> _Exercise directions_:
Look through the lines below for the word "button", and copy every line that has it.

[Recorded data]
——

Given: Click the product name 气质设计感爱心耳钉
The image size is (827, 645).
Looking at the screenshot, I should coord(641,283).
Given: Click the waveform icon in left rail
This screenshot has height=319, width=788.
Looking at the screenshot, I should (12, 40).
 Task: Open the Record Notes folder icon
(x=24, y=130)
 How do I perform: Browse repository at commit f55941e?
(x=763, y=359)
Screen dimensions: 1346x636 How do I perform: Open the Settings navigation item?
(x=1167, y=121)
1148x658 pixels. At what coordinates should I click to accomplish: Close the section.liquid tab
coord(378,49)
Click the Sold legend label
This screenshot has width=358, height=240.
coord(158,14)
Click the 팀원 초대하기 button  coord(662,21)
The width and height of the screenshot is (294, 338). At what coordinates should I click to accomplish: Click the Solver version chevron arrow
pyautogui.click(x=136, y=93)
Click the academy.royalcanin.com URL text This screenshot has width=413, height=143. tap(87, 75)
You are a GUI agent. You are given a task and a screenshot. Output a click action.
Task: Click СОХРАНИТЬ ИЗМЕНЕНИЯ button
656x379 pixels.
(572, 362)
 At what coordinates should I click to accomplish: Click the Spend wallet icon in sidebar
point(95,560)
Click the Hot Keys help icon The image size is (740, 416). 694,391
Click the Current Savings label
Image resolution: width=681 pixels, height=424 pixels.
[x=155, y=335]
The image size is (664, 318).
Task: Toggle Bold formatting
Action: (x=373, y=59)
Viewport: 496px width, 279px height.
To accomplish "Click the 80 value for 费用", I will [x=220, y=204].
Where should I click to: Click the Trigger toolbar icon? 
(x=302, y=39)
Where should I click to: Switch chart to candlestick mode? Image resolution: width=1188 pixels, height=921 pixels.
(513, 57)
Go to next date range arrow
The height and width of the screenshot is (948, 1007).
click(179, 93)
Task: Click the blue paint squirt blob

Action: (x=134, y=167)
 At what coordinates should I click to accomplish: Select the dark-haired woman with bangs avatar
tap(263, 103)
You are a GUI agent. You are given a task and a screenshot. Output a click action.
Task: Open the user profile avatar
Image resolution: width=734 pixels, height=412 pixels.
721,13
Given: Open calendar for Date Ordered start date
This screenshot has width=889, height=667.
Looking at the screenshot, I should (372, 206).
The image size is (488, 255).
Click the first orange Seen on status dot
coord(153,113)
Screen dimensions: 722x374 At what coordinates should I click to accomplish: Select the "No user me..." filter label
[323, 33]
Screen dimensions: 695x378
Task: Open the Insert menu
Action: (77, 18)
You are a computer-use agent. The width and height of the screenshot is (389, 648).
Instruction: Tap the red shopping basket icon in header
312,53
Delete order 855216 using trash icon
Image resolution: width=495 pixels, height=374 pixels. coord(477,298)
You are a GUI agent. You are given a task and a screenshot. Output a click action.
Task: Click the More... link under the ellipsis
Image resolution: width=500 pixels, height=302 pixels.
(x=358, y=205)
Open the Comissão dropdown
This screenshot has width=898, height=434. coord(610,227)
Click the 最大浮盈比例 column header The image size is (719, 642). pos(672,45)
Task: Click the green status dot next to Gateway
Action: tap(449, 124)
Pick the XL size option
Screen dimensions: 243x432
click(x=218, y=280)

——

> _Response for this exercise_:
Click the 팀원 초대하기 button  coord(662,21)
Task: Click СОХРАНИТЬ ИЗМЕНЕНИЯ button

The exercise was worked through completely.